▶ What is being asked
What is needed is an exact copy of every entry, without the pictures.

▶ Source data
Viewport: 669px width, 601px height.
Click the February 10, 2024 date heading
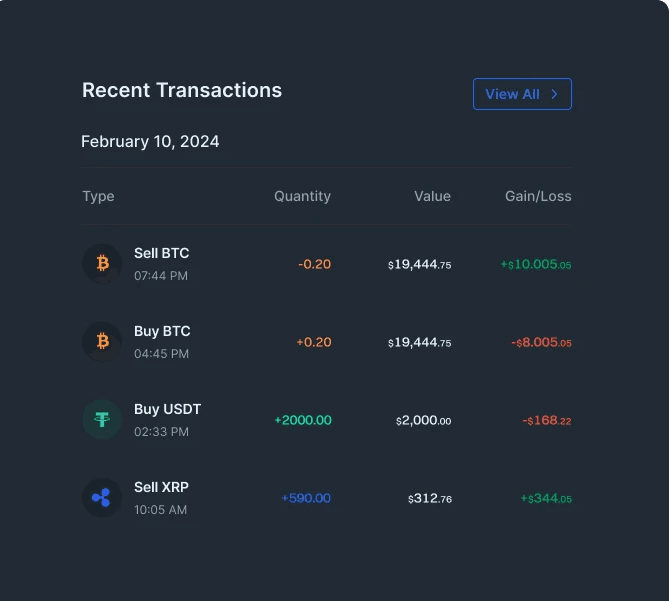[150, 142]
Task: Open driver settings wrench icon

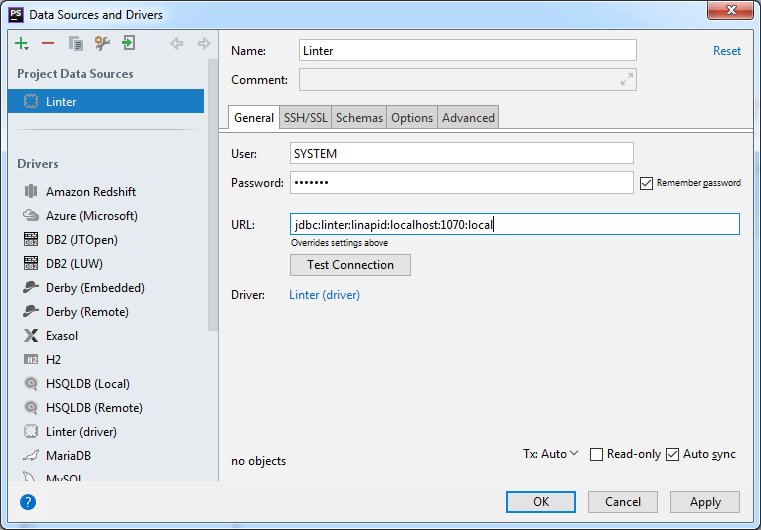Action: pyautogui.click(x=102, y=43)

▶ Written answer
Viewport: 669px width, 601px height.
Click the February 10, 2024 date heading
[150, 142]
Task: Open driver settings wrench icon

Action: pyautogui.click(x=102, y=43)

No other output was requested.